### Work instruction 1
The October 2024 EB-5 wrap-up below quotes USCIS on Integrity Fund fees that regional centers must pay by Dec. 30, 2024. List every fiscal year it names.
### Work instruction 2
According to the October 2024 EB-5 wrap-up below, by what date is the Integrity Fund payment for the coming year due?
### Work instruction 3
Carry the October 2024 EB-5 wrap-up below forward from its final sentence, with further writing on retrogression.

### Document text
_ _ _ _ _

October 2024 wrap-up (Integrity Fee due, EB-5 diligence resources, retrogression update)

Integrity Fees

A reminder to all regional centers that the Integrity Fund payment for the coming year is due THIS WEEK by October 30, 2024 (i.e. 30 days from Oct 1). See https://www.uscis.gov/IntegrityFund, and discuss with your attorney to make sure of getting all the fiddly details right with the payment process. Any regional centers who miss this week’s deadline may have a chance to pay with a late fee penalty until December 30. Regional centers who do not pay in full by December 30, 2024 face termination.  Many people were understandably confused by the process last year, and recently USCIS agreed (following litigation and advocacy) to offer a make-up opportunity for RCs that received termination notices over FY23 or FY24 fees. USCIS added a note to the EB-5 What’s New page this month that “For regional centers that failed to pay fees for FY 2023 and/or FY 2024, we are also accepting delinquent payments for FY 2023 and FY 2024 from Oct. 1, 2024, through Dec. 30, 2024.” However, the page warns that “We will reject any EB-5 Integrity Fund fee payments for FY 2023, FY 2024, and FY 2025 we receive after Dec. 30, 2024” and “we will take steps to terminate any regional center that, on or before Dec. 30, 2024, has not paid the required EB-5 Integrity Fund fees for each of FY 2023, FY 2024, and FY 2025.” If you’d like additional explanation, Carolyn Lee has recorded a webinar on Regional Centers: USCIS Integrity Fee Update – Compliance, Litigation, and I-956G Filing.

Resources

I’m happy to report that The Essential EB-5 Investor’s Guide is now published and available for purchase on Amazon. Many people know author Dilip Parameswaran from Telegram, where he has engaged with the EB-5 community and shared his experience as an EB-5 investor and professional financial analyst. I had opportunity to review and contribute to the book, and I salute Dilip for achieving a tough goal: lucidity. The book is introductory, addressing basic questions simply and concisely. At the same time it’s remarkably comprehensive, providing sophisticated treatment of both the investment and immigration sides of EB-5. Dilip has turned his own hard-won EB-5 education into an efficient, systematic, and unbiased curriculum to help others. The book is by and for EB-5 investors, but I would recommend it to new EB-5 issuers and project companies. Blogs like mine can become a confusing blizzard of shifting detail. This book lays out a solid basic framework for thinking about how EB-5 works.

I also contributed recently to a short, free guide prepared from an industry perspective and published by JTC: EB-5 Investor Due Diligence: Finding the Right Project for Immigration Success. This whitepaper addresses project structures and timelines, and suggests practical considerations and questions for vetting EB-5 offerings.

Meanwhile, I continue my day job of writing business plans for immigration purposes. Thank you to everyone who voted for me as a business plan writer in the EB5 Investors Magazine Top 25 poll — this year and since 2016.

EB-5 Retrogression Update

As I wrote in August for the EB-5 visa availability FAQ, retrogression happens IF a large crowd of potential applicants forms, with enough people to exceed annual visa availability, and WHEN that large crowd reaches the stage of becoming qualified visa applicants. October has provided new info on both the “if” and “when” questions.

_ _ _ _ _

### Supplied information
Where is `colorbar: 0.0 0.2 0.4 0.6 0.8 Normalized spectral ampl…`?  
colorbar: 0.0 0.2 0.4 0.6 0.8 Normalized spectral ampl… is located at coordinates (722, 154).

_ _ _ _ _

### Answer 1
FY 2023, FY 2024, FY 2025

### Answer 2
October 30, 2024

### Answer 3
“If”: I-526E filing numbers continue to show that retrogression is a foregone conclusion in the High Unemployment category, at least for China and India, and closing in on a possibility for the Rural category. IIUSA shares its most recent FOIA data in Post-RIA EB-5 I-526E Data Trends: Insights and Implications for Investors and Stakeholders (October 21, 2024) and Potential Retrogression and Visa Waitlist in the EB-5 Program (October 28, 2024). IIUSA analyzes pipeline demand for EB-5 reserved visas, and points to potential advocacy remedies for demand/supply imbalance. I salute IIUSA for taking the key first step toward recovery – acknowledging that we have a problem – and for starting to foresee advocacy steps toward EB-5 visa relief. AIIA is also vigilant on this issue, and I look forward to their FOIA results coming soon. I’ve been writing up a detailed analysis that puts post-RIA petition filing numbers and other recent data in a wider context of overall EB-5 visa availability in the coming five years, considers scope for matching visas to applicants across per-country and TEA-category limits, and notes variable assumptions about visa demand per investment. My analysis takes ten tough pages to reach the same basic conclusion as other analysis: EB-5 needs more visa numbers to remain viable.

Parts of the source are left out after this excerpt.